[Extracted material — start]
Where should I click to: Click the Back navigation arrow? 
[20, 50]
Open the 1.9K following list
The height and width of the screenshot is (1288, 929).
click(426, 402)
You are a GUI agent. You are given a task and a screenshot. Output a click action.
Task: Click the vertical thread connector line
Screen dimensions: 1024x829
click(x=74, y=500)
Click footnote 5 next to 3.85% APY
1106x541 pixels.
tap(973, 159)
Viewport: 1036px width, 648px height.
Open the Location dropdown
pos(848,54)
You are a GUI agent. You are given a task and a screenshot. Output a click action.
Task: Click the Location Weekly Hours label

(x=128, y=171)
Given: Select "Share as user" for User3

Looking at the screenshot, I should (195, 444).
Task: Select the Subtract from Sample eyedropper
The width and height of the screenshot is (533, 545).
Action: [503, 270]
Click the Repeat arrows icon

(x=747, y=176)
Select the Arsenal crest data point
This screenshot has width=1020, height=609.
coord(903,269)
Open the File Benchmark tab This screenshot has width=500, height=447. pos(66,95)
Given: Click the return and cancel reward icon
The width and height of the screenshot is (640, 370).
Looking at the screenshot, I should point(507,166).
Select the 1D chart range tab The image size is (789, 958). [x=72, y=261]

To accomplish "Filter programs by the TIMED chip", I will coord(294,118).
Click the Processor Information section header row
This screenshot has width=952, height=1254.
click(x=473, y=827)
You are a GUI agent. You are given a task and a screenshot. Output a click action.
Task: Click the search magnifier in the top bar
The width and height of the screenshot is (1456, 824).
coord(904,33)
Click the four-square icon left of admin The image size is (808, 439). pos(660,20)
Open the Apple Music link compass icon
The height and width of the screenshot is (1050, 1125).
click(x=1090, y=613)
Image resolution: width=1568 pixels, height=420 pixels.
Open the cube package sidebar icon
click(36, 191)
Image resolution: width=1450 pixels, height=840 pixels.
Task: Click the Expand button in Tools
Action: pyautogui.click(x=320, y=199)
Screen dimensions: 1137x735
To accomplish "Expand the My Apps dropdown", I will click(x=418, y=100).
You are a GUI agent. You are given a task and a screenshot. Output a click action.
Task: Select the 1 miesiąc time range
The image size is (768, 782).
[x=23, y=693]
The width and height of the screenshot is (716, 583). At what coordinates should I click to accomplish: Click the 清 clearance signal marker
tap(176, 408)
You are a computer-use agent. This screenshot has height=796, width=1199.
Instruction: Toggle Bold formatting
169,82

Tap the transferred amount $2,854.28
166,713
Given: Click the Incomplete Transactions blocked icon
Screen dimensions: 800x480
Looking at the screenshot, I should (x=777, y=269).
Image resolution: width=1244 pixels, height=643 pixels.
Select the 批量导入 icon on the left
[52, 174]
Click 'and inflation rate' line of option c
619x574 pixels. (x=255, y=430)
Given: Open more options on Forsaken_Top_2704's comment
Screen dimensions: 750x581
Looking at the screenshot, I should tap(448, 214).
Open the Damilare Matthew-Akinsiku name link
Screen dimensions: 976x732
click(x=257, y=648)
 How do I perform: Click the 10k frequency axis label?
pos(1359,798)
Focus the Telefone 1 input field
[Extracted material — finish]
**About this task:** Output the records in full, exactly.

**Result:**
Where should I click to: Click the Back navigation arrow? 
[20, 50]
Open the 1.9K following list
The height and width of the screenshot is (1288, 929).
click(426, 402)
You are a GUI agent. You are given a task and a screenshot. Output a click action.
Task: Click the vertical thread connector line
Screen dimensions: 1024x829
click(x=74, y=500)
Click footnote 5 next to 3.85% APY
1106x541 pixels.
tap(973, 159)
Viewport: 1036px width, 648px height.
Open the Location dropdown
pos(848,54)
You are a GUI agent. You are given a task and a screenshot. Output a click action.
Task: Click the Location Weekly Hours label

(x=128, y=171)
Given: Select "Share as user" for User3

Looking at the screenshot, I should (195, 444).
Task: Select the Subtract from Sample eyedropper
The width and height of the screenshot is (533, 545).
Action: [503, 270]
Click the Repeat arrows icon

(x=747, y=176)
Select the Arsenal crest data point
This screenshot has width=1020, height=609.
coord(903,269)
Open the File Benchmark tab This screenshot has width=500, height=447. pos(66,95)
Given: Click the return and cancel reward icon
The width and height of the screenshot is (640, 370).
Looking at the screenshot, I should point(507,166).
Select the 1D chart range tab The image size is (789, 958). [x=72, y=261]

To accomplish "Filter programs by the TIMED chip", I will coord(294,118).
Click the Processor Information section header row
This screenshot has width=952, height=1254.
click(x=473, y=827)
You are a GUI agent. You are given a task and a screenshot. Output a click action.
Task: Click the search magnifier in the top bar
The width and height of the screenshot is (1456, 824).
coord(904,33)
Click the four-square icon left of admin The image size is (808, 439). pos(660,20)
Open the Apple Music link compass icon
The height and width of the screenshot is (1050, 1125).
click(x=1090, y=613)
Image resolution: width=1568 pixels, height=420 pixels.
Open the cube package sidebar icon
click(36, 191)
Image resolution: width=1450 pixels, height=840 pixels.
Task: Click the Expand button in Tools
Action: pyautogui.click(x=320, y=199)
Screen dimensions: 1137x735
To accomplish "Expand the My Apps dropdown", I will click(x=418, y=100).
You are a GUI agent. You are given a task and a screenshot. Output a click action.
Task: Select the 1 miesiąc time range
The image size is (768, 782).
[x=23, y=693]
The width and height of the screenshot is (716, 583). At what coordinates should I click to accomplish: Click the 清 clearance signal marker
tap(176, 408)
You are a computer-use agent. This screenshot has height=796, width=1199.
Instruction: Toggle Bold formatting
169,82

Tap the transferred amount $2,854.28
166,713
Given: Click the Incomplete Transactions blocked icon
Screen dimensions: 800x480
Looking at the screenshot, I should (x=777, y=269).
Image resolution: width=1244 pixels, height=643 pixels.
Select the 批量导入 icon on the left
[52, 174]
Click 'and inflation rate' line of option c
619x574 pixels. (x=255, y=430)
Given: Open more options on Forsaken_Top_2704's comment
Screen dimensions: 750x581
Looking at the screenshot, I should tap(448, 214).
Open the Damilare Matthew-Akinsiku name link
Screen dimensions: 976x732
click(x=257, y=648)
 How do I perform: Click the 10k frequency axis label?
pos(1359,798)
Focus the Telefone 1 input field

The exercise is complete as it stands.